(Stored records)
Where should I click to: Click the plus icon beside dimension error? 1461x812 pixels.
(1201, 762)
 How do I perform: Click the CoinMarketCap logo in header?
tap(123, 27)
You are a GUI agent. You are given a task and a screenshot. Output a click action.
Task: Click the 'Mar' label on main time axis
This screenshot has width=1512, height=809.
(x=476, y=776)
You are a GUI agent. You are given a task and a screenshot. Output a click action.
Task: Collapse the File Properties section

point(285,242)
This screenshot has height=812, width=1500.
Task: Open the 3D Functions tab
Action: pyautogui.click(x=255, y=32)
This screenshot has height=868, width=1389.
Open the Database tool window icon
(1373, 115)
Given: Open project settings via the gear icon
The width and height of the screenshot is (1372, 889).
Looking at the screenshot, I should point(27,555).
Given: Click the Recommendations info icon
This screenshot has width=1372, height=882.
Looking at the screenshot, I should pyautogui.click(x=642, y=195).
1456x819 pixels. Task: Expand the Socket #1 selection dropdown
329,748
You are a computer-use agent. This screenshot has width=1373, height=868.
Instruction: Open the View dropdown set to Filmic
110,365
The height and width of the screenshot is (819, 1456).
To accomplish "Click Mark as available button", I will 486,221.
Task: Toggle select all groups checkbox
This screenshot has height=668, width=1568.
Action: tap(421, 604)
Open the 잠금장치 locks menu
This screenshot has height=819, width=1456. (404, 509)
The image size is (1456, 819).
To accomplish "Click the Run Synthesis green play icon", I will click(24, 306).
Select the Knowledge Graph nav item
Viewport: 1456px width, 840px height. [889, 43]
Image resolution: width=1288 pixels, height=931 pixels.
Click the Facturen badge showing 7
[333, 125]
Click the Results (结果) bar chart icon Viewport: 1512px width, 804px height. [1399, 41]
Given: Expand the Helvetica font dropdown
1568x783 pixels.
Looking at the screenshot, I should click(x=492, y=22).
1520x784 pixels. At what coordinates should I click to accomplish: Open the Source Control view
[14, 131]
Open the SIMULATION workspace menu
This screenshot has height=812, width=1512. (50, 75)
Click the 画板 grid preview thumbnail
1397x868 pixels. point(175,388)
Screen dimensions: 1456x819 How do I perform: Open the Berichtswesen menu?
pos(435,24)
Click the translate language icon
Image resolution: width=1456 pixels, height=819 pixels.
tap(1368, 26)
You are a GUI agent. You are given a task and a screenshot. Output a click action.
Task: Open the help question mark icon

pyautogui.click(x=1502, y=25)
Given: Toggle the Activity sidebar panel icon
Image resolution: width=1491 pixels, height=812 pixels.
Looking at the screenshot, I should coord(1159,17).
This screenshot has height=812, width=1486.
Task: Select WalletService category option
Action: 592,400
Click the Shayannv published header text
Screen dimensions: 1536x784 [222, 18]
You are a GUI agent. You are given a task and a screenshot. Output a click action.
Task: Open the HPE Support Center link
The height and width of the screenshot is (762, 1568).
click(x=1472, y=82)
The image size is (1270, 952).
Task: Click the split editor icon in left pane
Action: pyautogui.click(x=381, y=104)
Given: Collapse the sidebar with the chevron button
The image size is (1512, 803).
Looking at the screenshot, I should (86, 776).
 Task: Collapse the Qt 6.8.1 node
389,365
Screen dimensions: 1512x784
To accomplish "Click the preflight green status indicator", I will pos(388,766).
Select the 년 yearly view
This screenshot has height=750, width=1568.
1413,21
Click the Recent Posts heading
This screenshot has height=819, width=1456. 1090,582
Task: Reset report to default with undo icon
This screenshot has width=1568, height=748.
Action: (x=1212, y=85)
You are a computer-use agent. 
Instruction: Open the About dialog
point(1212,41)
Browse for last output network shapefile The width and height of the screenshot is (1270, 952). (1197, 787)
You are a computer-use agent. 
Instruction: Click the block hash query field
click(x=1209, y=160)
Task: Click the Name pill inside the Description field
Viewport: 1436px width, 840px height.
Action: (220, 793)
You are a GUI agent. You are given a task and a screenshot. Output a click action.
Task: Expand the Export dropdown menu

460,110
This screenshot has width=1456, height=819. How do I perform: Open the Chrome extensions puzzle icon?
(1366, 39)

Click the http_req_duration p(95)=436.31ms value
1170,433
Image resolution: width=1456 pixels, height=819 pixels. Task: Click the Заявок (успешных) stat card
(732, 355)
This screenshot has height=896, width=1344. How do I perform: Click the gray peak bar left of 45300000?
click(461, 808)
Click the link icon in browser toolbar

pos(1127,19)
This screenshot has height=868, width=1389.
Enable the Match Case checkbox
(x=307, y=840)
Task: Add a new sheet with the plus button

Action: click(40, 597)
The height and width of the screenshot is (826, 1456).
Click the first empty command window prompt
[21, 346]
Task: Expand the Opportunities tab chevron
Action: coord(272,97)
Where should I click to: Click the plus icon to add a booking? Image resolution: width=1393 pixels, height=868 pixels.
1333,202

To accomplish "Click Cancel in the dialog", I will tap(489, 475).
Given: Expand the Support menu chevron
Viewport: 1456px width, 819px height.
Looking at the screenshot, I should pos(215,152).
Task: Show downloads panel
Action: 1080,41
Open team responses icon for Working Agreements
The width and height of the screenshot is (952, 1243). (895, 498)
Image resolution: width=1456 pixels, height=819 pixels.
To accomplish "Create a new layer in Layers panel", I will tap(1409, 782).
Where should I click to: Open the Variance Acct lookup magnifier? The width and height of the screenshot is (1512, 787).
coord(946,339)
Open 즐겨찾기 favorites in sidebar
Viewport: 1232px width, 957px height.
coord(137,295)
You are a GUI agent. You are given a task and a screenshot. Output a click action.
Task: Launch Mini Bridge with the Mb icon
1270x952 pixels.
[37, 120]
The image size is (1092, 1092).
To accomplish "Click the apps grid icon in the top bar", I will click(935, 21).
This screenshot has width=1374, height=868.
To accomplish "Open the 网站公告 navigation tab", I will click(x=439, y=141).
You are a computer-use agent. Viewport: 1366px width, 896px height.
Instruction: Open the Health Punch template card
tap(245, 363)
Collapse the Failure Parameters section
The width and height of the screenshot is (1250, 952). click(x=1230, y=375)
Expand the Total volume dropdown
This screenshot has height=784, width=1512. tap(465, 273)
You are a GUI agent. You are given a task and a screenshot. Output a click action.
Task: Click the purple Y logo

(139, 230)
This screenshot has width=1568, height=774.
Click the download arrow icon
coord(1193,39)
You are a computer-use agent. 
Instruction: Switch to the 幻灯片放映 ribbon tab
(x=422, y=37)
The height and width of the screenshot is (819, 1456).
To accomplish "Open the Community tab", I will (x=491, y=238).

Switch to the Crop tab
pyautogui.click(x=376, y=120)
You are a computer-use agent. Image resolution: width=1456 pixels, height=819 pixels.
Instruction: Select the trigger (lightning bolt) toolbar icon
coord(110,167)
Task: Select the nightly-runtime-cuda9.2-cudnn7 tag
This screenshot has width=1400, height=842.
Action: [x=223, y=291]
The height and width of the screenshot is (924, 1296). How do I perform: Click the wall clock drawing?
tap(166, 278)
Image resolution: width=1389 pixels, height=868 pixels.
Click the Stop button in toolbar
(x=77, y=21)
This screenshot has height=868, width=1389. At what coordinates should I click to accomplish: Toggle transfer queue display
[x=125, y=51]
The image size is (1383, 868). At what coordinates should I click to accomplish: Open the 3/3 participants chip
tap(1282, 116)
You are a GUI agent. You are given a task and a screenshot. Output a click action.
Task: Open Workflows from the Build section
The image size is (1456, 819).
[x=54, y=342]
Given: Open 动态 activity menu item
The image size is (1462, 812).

_Action item_
Report every line above that has the string "Support" in it.

_Task output_
Task: Open the HPE Support Center link
Given: Expand the Support menu chevron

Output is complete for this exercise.